DIRECTIVE.
Pick up the post below on stack, heap, and pool memory allocation in C++ at its last line and continue writing it.

--- begin TEXT PROVIDED ---

Archive

Posts Tagged ‘C++11’

Stack, Heap, Pool

September 14, 2015 23 comments

Update 10/7/15: Because this post lacked a context-setting introduction, I wrote a prequel for it after the fact. Please read the prequel before reading this post.

Three Ways

The figure below shows three ways of allocating memory from within a C++ application: stack, heap, custom written pool.

MemAllocation

 

Comparing Performance

The code below measures the performance of the three allocation methods. It computes and prints the time to allocate 1000, 1MB objects from: the stack, the C++ free store, and a custom-written memory pool (the implementation of Pool appears at the end of this post).

#include <chrono>
#include <iostream>
#include <array>
#include "Pool.h"

--- end TEXT PROVIDED ---
--- begin DATASET CONTENT ---

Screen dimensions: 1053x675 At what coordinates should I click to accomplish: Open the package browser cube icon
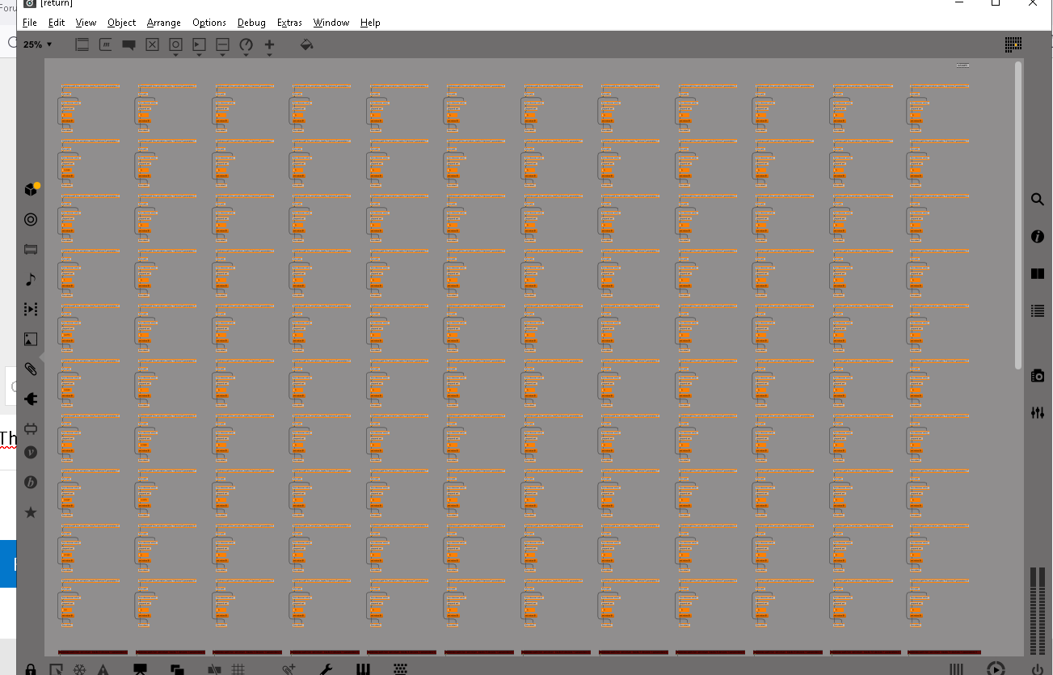click(x=31, y=190)
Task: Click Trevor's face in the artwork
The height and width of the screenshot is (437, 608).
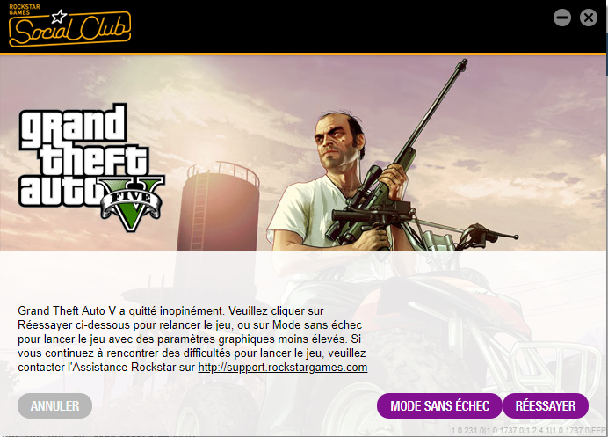Action: 332,141
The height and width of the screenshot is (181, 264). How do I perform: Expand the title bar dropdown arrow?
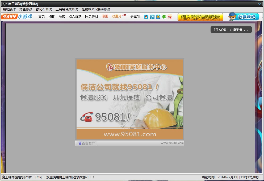(x=259, y=4)
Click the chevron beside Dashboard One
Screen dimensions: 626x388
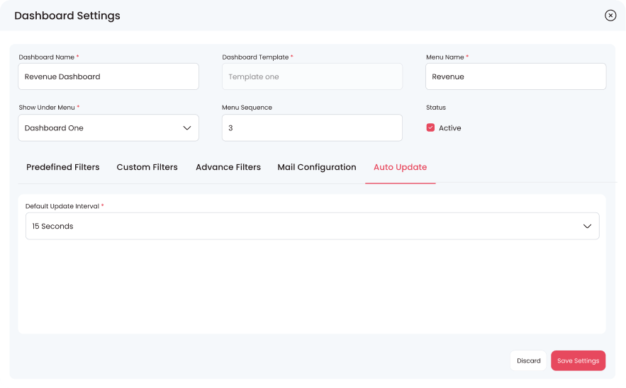coord(187,128)
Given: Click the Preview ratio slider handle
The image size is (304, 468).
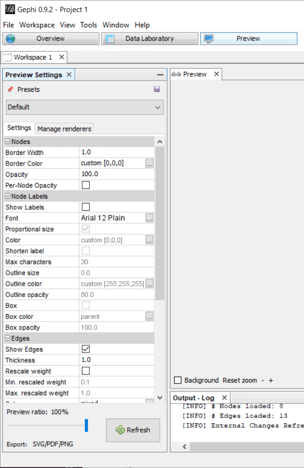Looking at the screenshot, I should point(86,425).
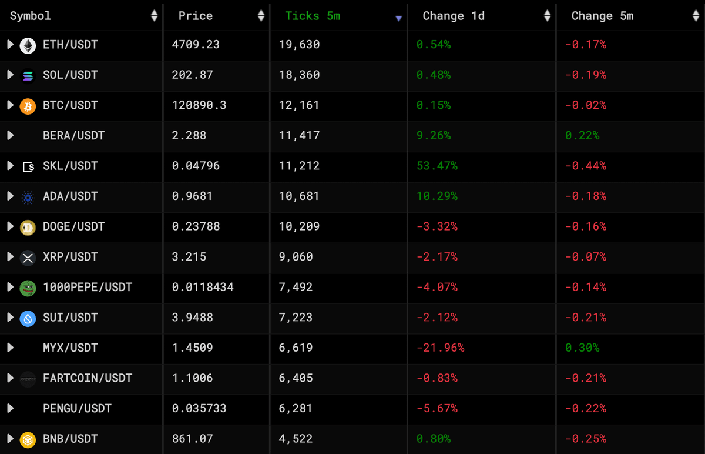This screenshot has height=454, width=705.
Task: Click the XRP coin icon
Action: pos(28,258)
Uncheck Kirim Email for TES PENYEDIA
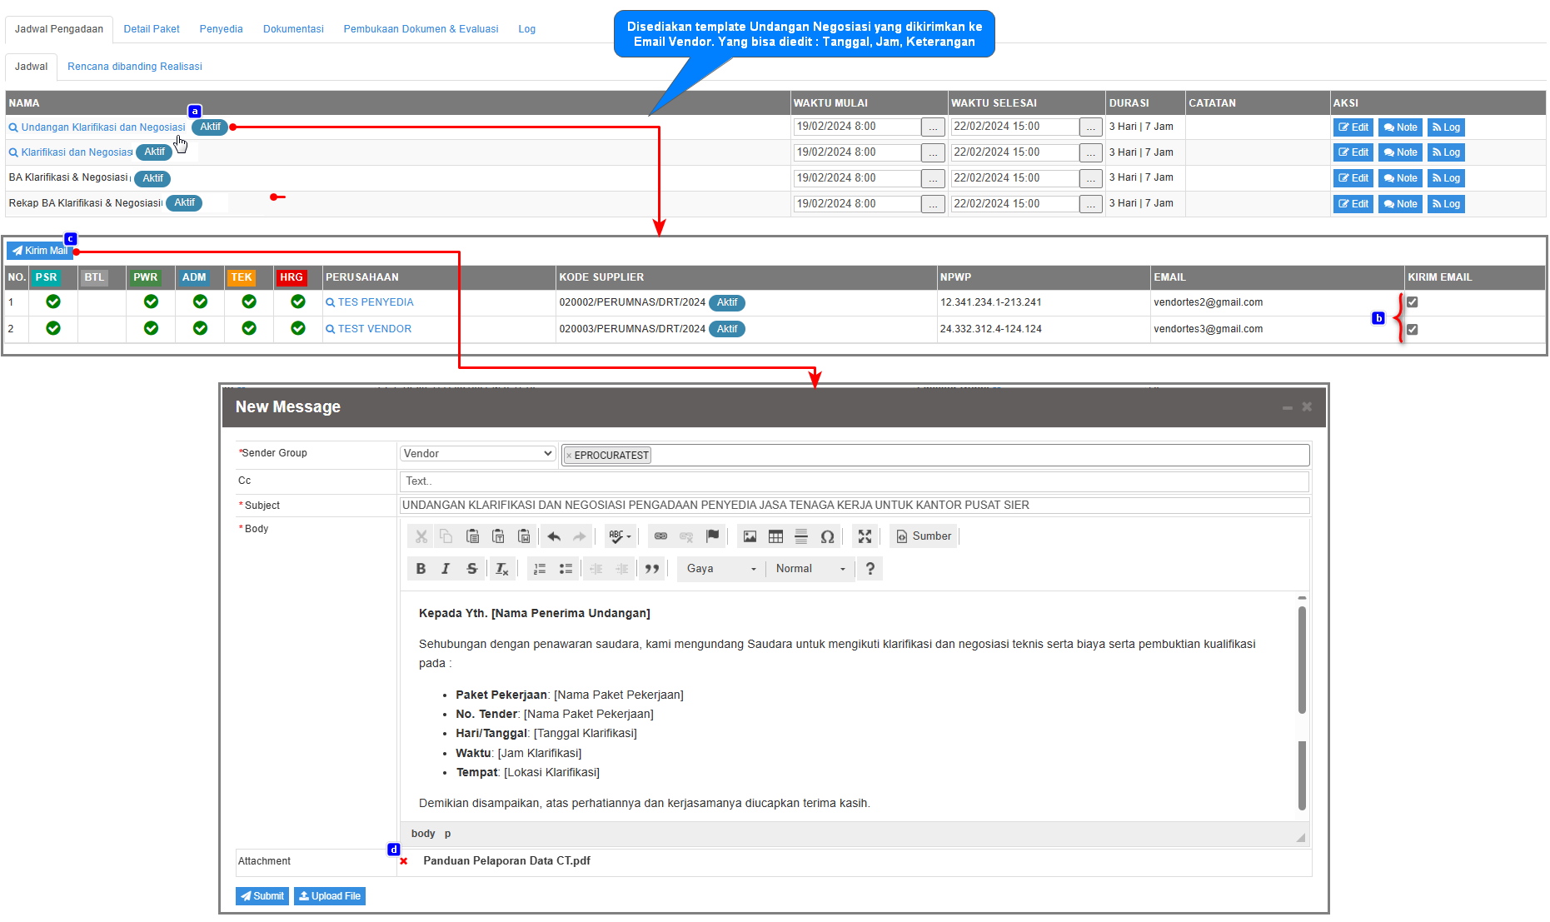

--- end DATASET CONTENT ---

WRITTEN RESPONSE.
class BigObject {

public:

  //Each BigObject occupies 1MB of RAM
  static const int32_t NUM_BYTES{1000 *1024};

  void reset() {} //Required by the Pool class template

  void setFirstChar(char c) {byteArray[0] = c;}

private:

  std::array<char, NUM_BYTES> byteArray{};

};

//Compare the performance of three types of memory allocation:
//Stack, free store (heap), custom-written pool
int main() {

  using namespace std::chrono; //Reduce verbosity of subsequent code
  constexpr int32_t NUM_ALLOCS{1000};
  void processObj(BigObject* obj);

  //Time heap allocations
  auto ts = system_clock::now();
  for(int32_t i=0; i<NUM_ALLOCS; ++i) {
    BigObject* obj{new BigObject{}};
    //Do stuff.......
    processObj(obj);
  }
  auto te = system_clock::now();
  std::cout << "Heap Allocations took "
            << duration_cast<milliseconds>(te-ts).count()
            << " milliseconds"
            << std::endl;

  //Time stack allocations
  ts = system_clock::now();
  for(int32_t i=0; i<NUM_ALLOCS; ++i) {
    BigObject obj{};
    //Do stuff.......
    processObj(&obj);
  } //obj is auto-destroyed here
  te = system_clock::now();
  std::cout << "Stack Allocations took "
            << duration_cast<milliseconds>(te-ts).count()
            << " milliseconds"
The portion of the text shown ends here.